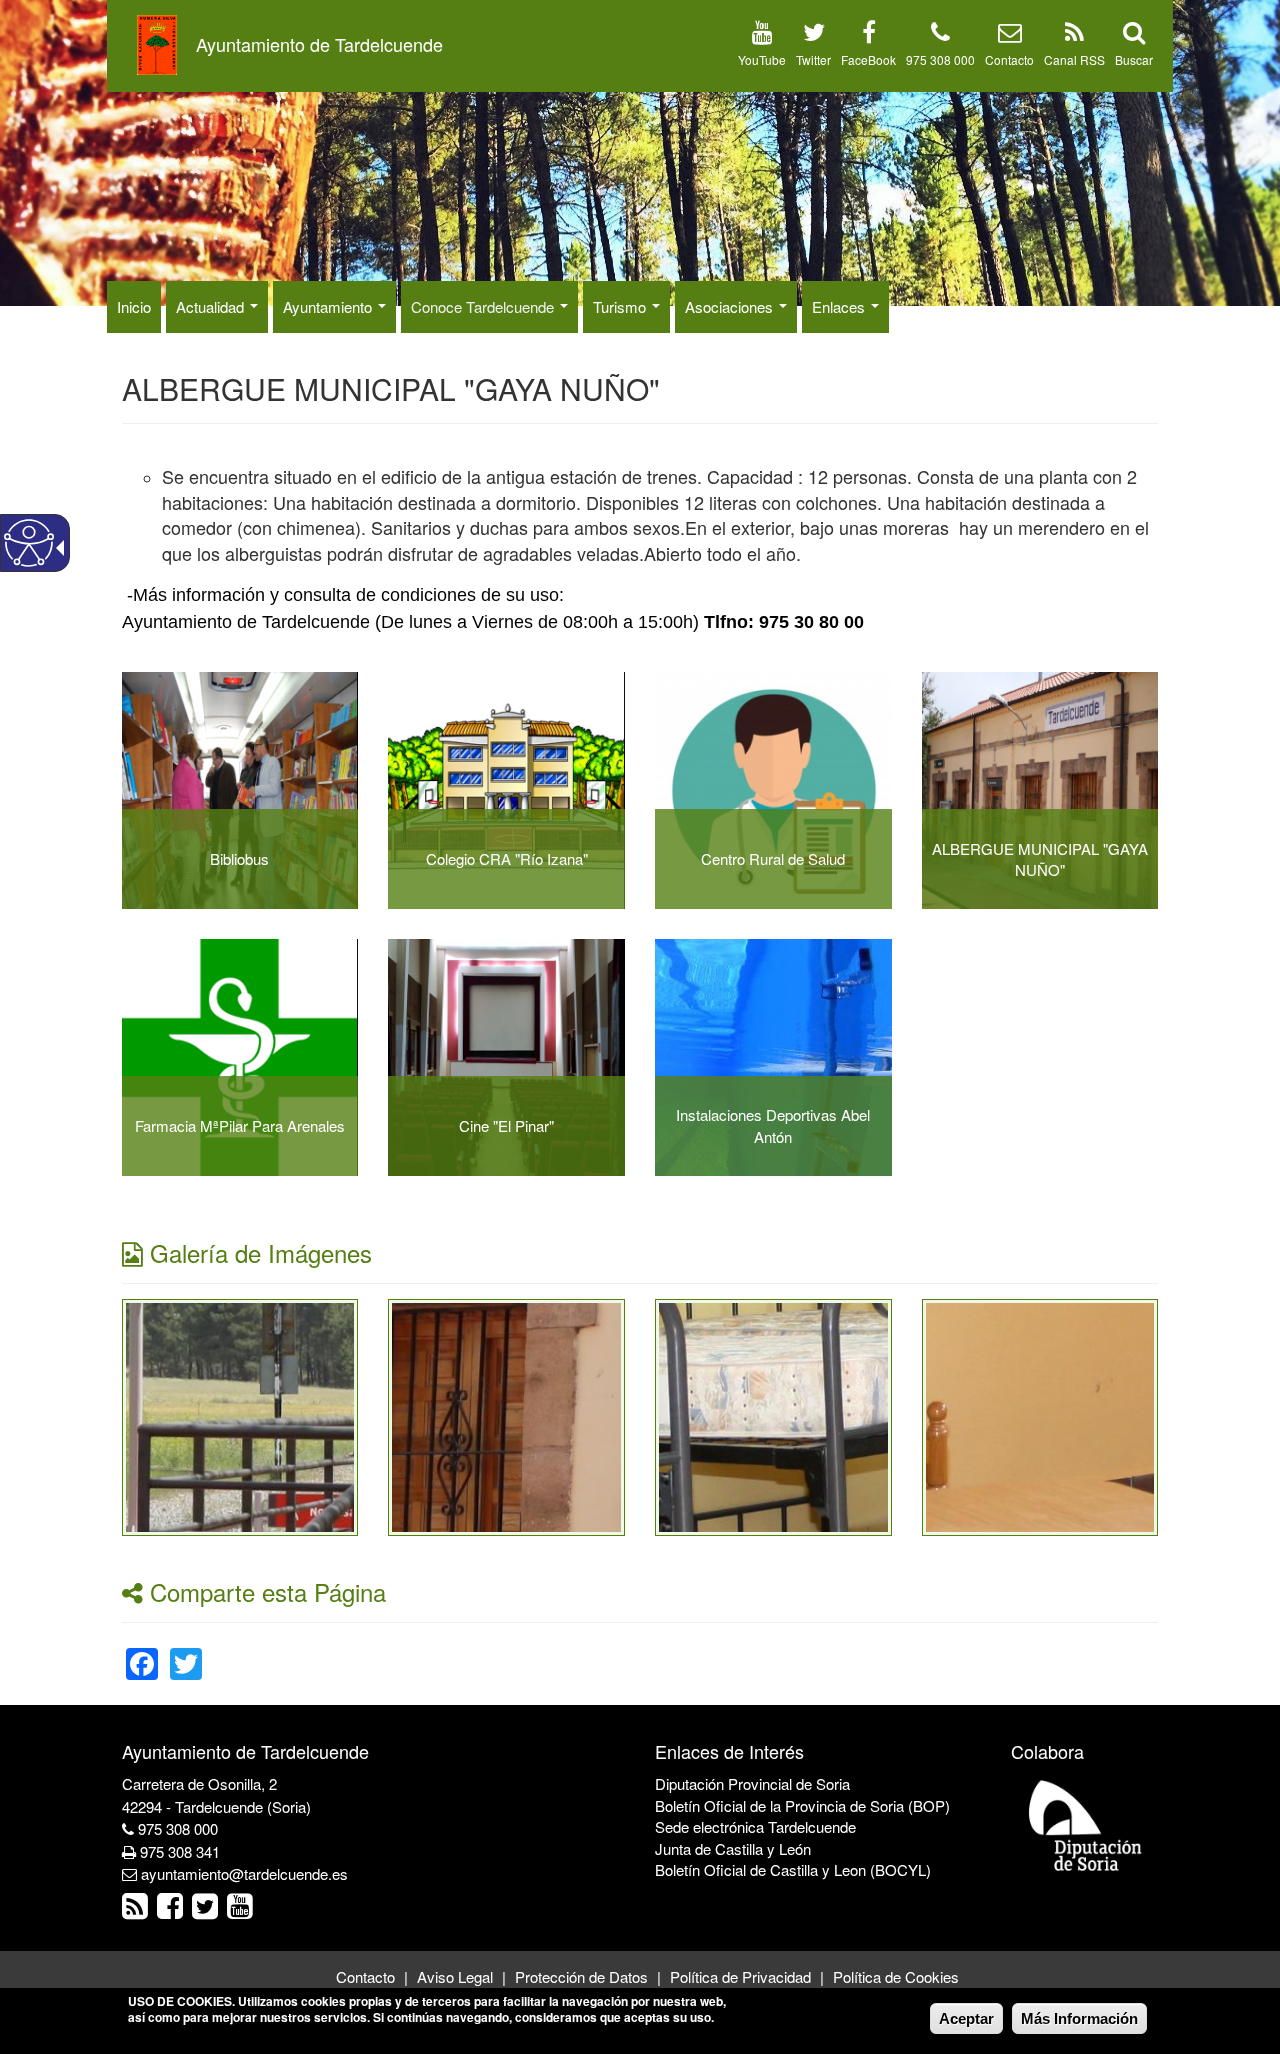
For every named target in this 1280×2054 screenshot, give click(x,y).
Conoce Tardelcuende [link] (484, 306)
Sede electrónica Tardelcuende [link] (755, 1826)
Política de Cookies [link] (896, 1976)
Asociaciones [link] (731, 306)
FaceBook (868, 59)
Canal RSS (1074, 59)
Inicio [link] (134, 306)
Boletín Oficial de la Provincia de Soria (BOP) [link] (802, 1805)
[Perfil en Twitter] (814, 35)
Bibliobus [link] (239, 858)
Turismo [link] (621, 306)
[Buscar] (1134, 35)
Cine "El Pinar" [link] (506, 1125)
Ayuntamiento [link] (329, 306)
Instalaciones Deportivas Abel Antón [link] (773, 1125)
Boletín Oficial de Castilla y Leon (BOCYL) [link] (793, 1869)
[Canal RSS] (1074, 35)
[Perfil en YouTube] (762, 35)
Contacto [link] (365, 1976)
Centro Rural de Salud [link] (773, 858)
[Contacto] (1010, 35)
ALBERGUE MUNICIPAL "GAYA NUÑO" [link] (1040, 859)
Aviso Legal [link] (455, 1976)
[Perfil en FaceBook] (869, 35)
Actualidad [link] (212, 306)
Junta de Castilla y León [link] (733, 1848)
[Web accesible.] (29, 543)
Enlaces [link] (840, 306)
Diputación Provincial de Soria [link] (752, 1783)
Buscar (1134, 59)
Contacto (1009, 59)
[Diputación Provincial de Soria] (1086, 1824)
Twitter (813, 59)
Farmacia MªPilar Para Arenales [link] (240, 1125)
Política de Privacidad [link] (740, 1976)
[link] (240, 1414)
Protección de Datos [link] (581, 1976)
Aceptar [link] (966, 2018)
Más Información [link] (1079, 2018)
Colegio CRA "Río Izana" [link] (507, 858)
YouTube (762, 59)
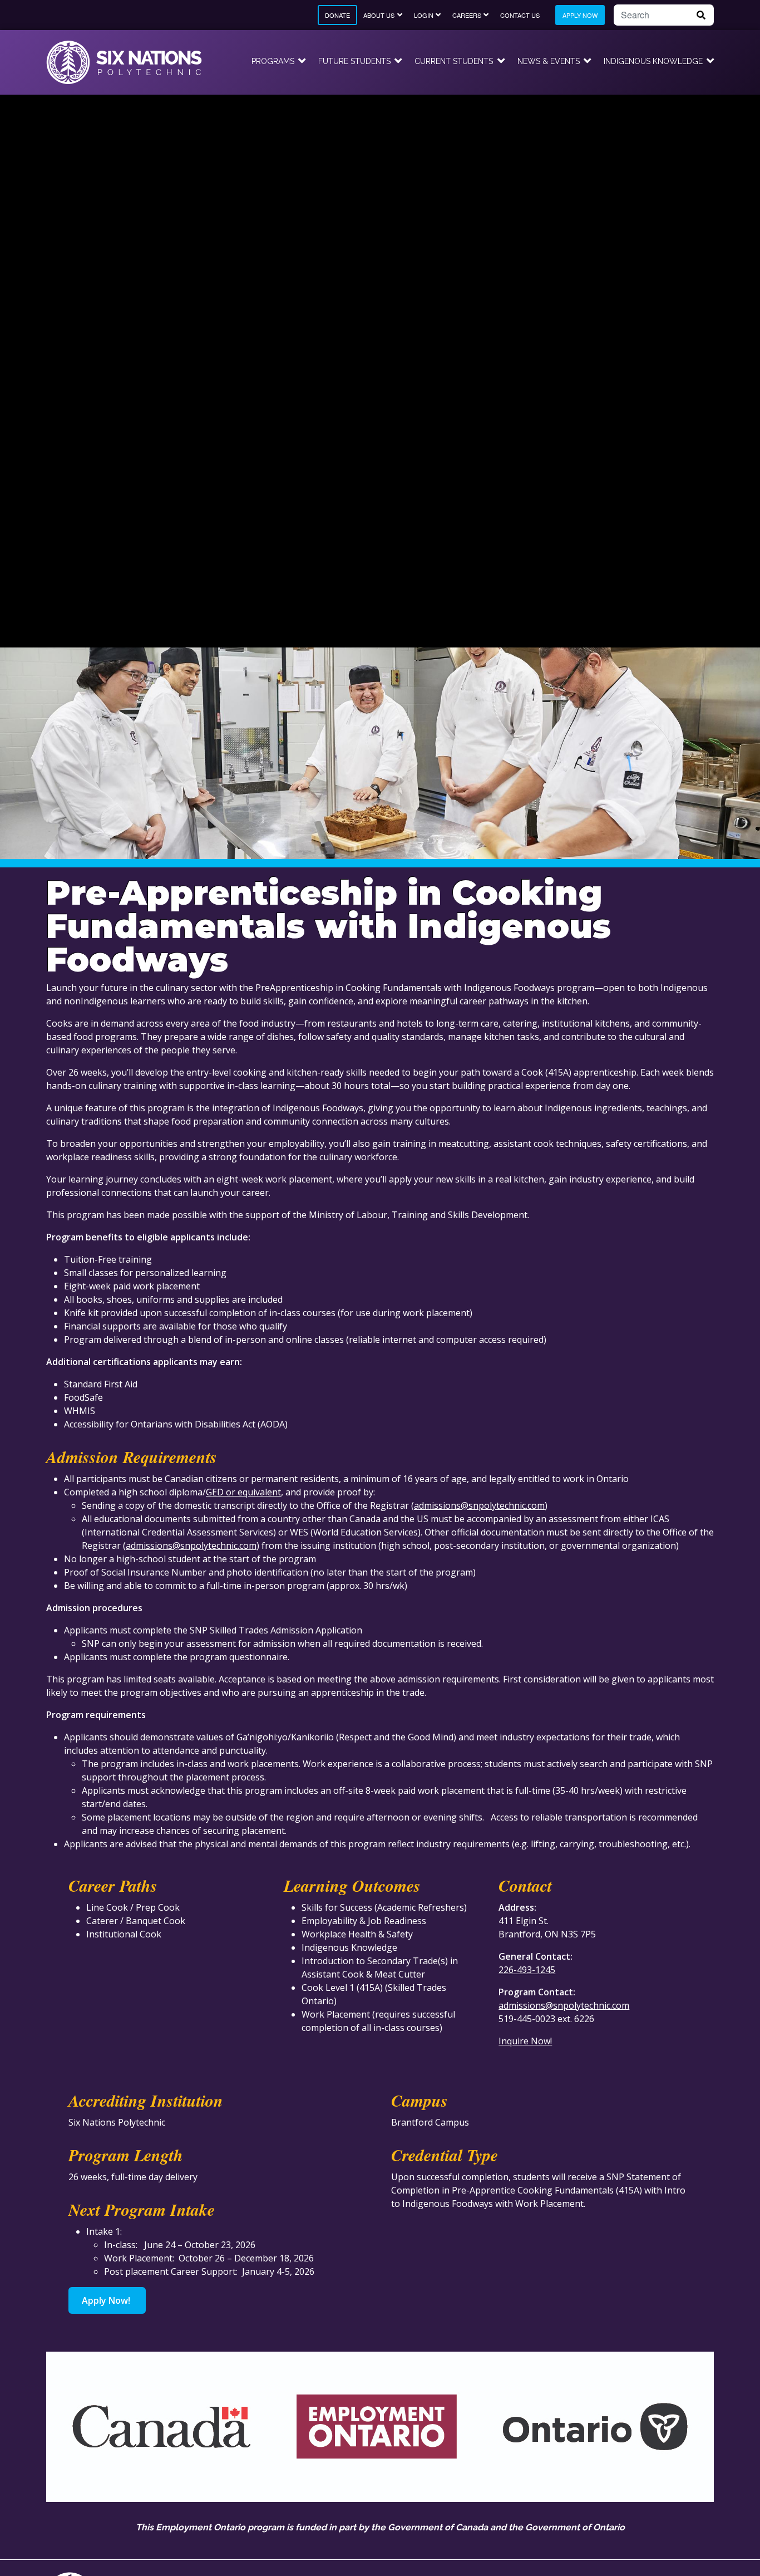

--

• Exercise goal:
Reproduce every record above exactly as given, excluding pictures from the result.

• Exercise response:
For every named target in this 1280×2054 screenshot, give click(x,y).
Conoce Tardelcuende [link] (484, 306)
Sede electrónica Tardelcuende [link] (755, 1826)
Política de Cookies [link] (896, 1976)
Asociaciones [link] (731, 306)
FaceBook (868, 59)
Canal RSS (1074, 59)
Inicio [link] (134, 306)
Boletín Oficial de la Provincia de Soria (BOP) [link] (802, 1805)
[Perfil en Twitter] (814, 35)
Bibliobus [link] (239, 858)
Turismo [link] (621, 306)
[Buscar] (1134, 35)
Cine "El Pinar" [link] (506, 1125)
Ayuntamiento [link] (329, 306)
Instalaciones Deportivas Abel Antón [link] (773, 1125)
Boletín Oficial de Castilla y Leon (BOCYL) [link] (793, 1869)
[Canal RSS] (1074, 35)
[Perfil en YouTube] (762, 35)
Contacto [link] (365, 1976)
Centro Rural de Salud [link] (773, 858)
[Contacto] (1010, 35)
ALBERGUE MUNICIPAL "GAYA NUÑO" [link] (1040, 859)
Aviso Legal [link] (455, 1976)
[Perfil en FaceBook] (869, 35)
Actualidad [link] (212, 306)
Junta de Castilla y León [link] (733, 1848)
[Web accesible.] (29, 543)
Enlaces [link] (840, 306)
Diputación Provincial de Soria [link] (752, 1783)
Buscar (1134, 59)
Contacto (1009, 59)
[Diputación Provincial de Soria] (1086, 1824)
Twitter (813, 59)
Farmacia MªPilar Para Arenales [link] (240, 1125)
Política de Privacidad [link] (740, 1976)
[link] (240, 1414)
Protección de Datos [link] (581, 1976)
Aceptar [link] (966, 2018)
Más Información [link] (1079, 2018)
Colegio CRA "Río Izana" [link] (507, 858)
YouTube (762, 59)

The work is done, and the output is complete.